Strained metaphors aside, let's talk a bit about Zach Wheeler. The news came out on Monday evening that Wheeler's right UCL will require Tommy John surgery and put the 24-year-old on the shelf for the next year. This is just a gut-wrenching blow for Mets supporters and fans of good young pitchers.
The elbow injury epidemic in baseball has reached a depressing low. In New York alone, Matt Harvey, Ivan Nova, a handful of lesser names, and now Wheeler have required Tommy John surgery in the past year. Meanwhile, Masahiro Tanaka's UCL probably looks like this right now, meaning that a T.J. procedure looms. If anything happens to Dellin Betances, so help me God, I might turn into Patrick Bateman.
And other cities besides New York have experienced similar recent anguish. Take Atlanta, for instance. Pitchers in the Braves organization have required a league-high 30 Tommy John surgeries since 2005, including promising youngsters like Kris Medlen and Brandon Beachy. The Cubs, who have experienced their share of pitcher injury heartbreak in the past, have built their team of the future on a foundation of highly-touted position players. Can anyone blame Chicago for somewhat eschewing young pitching, at least until the team's ready to contend?
The current trend of elbow injuries is well-documented, but that doesn't make it any easier to accept. My question, as you might have gathered from the title of the post, is this: How can we ever get excited for a young pitcher again? In the past year, we've watched young studs like Jameson Taillon and established guys like Yu Darvish succumb to elbow injuries.

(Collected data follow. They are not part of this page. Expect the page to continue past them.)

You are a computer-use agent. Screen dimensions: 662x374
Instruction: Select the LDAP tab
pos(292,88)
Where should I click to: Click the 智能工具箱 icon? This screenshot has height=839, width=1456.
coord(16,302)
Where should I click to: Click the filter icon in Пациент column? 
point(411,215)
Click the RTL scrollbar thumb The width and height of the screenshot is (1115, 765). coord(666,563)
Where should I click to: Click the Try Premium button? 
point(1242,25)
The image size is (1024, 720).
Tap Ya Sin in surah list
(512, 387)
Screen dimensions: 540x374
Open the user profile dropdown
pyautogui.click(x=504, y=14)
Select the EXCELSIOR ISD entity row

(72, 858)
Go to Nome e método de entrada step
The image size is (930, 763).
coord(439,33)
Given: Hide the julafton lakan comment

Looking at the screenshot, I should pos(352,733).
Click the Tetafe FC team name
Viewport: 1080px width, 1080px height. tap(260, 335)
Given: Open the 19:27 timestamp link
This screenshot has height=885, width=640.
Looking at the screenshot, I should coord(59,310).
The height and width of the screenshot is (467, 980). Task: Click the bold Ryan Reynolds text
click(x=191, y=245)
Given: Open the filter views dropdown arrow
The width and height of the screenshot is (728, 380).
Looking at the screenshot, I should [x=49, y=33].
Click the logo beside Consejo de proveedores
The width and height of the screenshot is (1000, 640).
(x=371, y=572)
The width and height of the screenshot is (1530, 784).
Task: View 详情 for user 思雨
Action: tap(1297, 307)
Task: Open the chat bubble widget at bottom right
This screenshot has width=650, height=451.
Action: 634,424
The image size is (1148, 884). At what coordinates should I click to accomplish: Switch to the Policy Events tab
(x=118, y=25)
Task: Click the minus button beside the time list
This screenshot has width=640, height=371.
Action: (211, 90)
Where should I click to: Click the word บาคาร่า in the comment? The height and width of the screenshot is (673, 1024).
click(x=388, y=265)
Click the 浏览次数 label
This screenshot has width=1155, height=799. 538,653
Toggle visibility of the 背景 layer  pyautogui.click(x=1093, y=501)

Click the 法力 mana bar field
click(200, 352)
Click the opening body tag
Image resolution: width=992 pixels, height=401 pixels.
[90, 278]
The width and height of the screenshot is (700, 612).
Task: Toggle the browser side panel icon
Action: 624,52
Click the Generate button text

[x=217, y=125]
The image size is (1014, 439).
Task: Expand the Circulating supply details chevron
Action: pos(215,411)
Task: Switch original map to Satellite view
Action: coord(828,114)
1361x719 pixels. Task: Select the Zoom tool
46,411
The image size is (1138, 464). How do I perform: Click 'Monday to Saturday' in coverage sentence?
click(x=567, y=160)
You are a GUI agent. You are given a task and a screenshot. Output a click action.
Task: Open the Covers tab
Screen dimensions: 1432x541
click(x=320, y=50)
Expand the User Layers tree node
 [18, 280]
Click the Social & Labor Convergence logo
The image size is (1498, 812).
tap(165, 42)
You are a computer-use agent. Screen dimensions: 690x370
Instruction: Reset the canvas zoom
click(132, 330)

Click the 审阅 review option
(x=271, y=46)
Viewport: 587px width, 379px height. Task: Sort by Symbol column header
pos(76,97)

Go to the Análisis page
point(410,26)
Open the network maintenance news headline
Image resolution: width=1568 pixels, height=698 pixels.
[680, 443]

Watching these fireballers dominate for short stretches in their early twenties is such a tease, like the lone seasons of entertaining shows like Freaks and Geeks, Undeclared, and The Black Donnellys. If you prefer a movie analogy, losing Jose Fernandez after his phenomenal 2013 season was like having someone suddenly stop Saving Private Ryan after showing you that incredible opening scene. Just cruel.
In ancient Rome, whenever a conqueror returned with the spoils of war, he would lead a procession through the city. But there would also be a slave assigned to whisper a certain Latin phrase into the conqueror's ear: "Sic transit gloria mundi." Each baseball fan should have someone whisper the same phrase into his ear every time we witness a young pitcher string a few gems together. The meaning of that Latin phrase? All glory is fleeting.